Text segment »
*** Block opens ***
The Komombo basin, as well as other rift basins west of the Nile River in Egypt, has not been sufficiently studied
from the perspective of petroleum activity. Therefore, an evaluation of the available data on this basin should be performed to provide more valuable information about the hydrocarbon potential there. Early Cretaceous rifting contributes to the maturation of the deeper source rocks within this basin. Moreover, the presence of different structural features (subsidence, uplifts, and normal fault propagation) is a significant factor controlling the  movement of the oil and its entrapment within the Al Baraka reservoir. A comprehensive study of seismic reflection and well logging data was applied to investigate the subsurface structural features and identify the promising hydrocarbon-bearing zones in the reservoir. The Six Hills Formation of the Early Cretaceous includes the main reservoir rocks that contribute to the petroleum potential in the area. The objective of this study is to visualize and evaluate the subsurface geological features of the surveyed area that controls petroleum accumulation and trapping. Different maps, cross-sections, 3D geometrical, and 3D structural models were constructed to visualize the subsurface structural configuration and architecture of the reservoir. A calibration process between sonic logs with the velocity of the existing vertical seismic profiling (VSP) data was
carried out to produce a more accurate and detailed time–depth relationship at the well location. All results deduced from this study were used to identify and determine the locations of the depocenter and the shoulder of the basin. Also, the results provided a clear and detailed vision of the architecture of the productive  hydrocarbon bearing zones and encourage specialists to look for future hydrocarbon potential in the Komombo basin. Moreover, this study can provide specialists with sufficient information to understand the evolution of rift basins in Komombo and other parts of Egypt.
*** Block closes ***
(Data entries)
*** Block opens ***
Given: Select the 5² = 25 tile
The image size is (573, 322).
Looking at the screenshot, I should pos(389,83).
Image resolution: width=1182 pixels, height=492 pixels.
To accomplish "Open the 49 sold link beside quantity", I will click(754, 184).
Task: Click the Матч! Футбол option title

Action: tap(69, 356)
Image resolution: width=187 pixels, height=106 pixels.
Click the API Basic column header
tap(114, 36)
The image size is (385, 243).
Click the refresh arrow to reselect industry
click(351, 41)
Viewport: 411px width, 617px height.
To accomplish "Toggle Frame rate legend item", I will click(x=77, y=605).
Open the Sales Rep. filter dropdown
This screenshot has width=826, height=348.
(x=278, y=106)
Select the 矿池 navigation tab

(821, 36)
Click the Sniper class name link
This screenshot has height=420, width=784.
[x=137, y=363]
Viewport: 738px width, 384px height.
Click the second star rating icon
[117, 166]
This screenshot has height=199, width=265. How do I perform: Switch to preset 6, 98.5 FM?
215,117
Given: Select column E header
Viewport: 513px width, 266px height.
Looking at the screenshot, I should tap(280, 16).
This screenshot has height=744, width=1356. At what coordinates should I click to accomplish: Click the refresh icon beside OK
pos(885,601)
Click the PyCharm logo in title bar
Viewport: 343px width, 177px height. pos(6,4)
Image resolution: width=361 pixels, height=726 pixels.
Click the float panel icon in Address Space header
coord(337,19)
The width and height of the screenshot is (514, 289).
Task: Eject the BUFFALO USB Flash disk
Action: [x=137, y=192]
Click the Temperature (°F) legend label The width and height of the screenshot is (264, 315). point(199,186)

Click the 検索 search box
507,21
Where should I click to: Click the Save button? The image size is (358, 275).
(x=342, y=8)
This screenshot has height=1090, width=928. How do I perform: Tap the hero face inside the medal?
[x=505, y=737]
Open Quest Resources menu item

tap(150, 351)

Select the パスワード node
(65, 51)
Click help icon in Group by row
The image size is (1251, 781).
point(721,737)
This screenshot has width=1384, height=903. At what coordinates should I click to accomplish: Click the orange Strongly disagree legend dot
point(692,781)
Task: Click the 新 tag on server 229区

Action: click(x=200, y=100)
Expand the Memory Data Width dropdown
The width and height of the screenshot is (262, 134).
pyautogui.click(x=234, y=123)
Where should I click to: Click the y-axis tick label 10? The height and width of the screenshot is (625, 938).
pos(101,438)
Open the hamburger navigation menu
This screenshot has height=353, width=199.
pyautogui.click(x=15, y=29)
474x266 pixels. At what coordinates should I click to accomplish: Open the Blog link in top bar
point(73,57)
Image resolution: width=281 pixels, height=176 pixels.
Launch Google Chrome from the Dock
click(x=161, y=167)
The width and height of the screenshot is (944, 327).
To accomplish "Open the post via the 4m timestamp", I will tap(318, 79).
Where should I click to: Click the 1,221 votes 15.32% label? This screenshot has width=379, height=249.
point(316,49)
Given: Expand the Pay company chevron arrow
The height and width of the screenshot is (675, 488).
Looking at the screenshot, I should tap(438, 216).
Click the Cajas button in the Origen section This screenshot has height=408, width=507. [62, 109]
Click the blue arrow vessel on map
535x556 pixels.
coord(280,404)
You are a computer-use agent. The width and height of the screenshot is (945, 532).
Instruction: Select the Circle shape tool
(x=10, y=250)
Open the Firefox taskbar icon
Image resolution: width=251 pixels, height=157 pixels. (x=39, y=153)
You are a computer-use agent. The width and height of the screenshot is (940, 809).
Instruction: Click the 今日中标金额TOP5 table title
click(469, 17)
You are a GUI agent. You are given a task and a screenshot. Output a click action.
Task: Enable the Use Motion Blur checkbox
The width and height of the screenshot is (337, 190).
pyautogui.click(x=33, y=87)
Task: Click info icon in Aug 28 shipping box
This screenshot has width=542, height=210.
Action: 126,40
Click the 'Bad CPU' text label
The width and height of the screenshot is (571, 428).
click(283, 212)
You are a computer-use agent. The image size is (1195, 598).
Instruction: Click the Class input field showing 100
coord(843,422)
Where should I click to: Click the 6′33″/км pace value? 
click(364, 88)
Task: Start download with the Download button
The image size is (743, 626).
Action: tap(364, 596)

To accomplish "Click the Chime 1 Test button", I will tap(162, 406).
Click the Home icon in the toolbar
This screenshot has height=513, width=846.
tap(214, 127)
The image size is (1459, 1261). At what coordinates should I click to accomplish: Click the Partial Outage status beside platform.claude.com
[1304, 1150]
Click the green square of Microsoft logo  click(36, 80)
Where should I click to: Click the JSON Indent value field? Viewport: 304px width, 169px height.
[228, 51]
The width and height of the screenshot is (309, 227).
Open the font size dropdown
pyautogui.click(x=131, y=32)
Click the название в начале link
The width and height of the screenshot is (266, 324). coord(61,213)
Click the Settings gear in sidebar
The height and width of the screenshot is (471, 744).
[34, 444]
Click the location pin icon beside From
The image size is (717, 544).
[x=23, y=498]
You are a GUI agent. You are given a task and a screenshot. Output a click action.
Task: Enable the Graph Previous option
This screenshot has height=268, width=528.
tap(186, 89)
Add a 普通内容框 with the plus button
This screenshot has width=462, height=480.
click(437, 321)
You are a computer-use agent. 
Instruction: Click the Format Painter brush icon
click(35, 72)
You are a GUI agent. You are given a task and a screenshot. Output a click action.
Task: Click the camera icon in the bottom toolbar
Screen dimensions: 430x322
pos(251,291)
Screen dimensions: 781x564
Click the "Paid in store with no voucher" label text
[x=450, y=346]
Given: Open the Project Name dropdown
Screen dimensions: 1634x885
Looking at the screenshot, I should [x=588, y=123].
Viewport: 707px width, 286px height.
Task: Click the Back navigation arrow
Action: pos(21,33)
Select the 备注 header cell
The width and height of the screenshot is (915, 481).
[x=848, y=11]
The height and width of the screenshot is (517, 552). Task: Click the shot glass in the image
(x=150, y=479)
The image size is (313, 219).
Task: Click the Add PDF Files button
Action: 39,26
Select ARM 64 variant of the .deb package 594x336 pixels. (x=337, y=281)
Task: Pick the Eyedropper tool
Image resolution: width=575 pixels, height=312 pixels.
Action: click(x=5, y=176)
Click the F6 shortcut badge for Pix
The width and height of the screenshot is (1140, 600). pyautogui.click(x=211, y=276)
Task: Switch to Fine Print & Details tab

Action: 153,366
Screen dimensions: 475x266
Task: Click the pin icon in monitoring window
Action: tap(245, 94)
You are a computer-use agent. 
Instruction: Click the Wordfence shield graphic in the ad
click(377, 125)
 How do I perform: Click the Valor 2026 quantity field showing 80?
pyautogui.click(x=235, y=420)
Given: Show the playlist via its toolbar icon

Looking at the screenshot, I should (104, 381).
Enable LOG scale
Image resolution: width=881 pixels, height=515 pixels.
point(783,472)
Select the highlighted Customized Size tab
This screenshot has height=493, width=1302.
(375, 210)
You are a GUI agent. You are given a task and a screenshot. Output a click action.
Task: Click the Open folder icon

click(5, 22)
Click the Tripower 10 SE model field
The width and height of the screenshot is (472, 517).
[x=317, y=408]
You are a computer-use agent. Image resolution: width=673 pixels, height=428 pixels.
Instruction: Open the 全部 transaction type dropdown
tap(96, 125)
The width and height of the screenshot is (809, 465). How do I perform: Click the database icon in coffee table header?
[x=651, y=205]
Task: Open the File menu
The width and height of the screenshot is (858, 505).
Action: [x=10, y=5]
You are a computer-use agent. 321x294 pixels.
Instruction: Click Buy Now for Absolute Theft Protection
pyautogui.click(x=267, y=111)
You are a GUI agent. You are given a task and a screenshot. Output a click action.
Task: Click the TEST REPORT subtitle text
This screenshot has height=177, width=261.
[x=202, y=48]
*** Block closes ***
Exercise goal » According to the passage on the Komombo basin, which formation contains the main reservoir rocks?

Solution to this problem » The Six Hills Formation of the Early Cretaceous.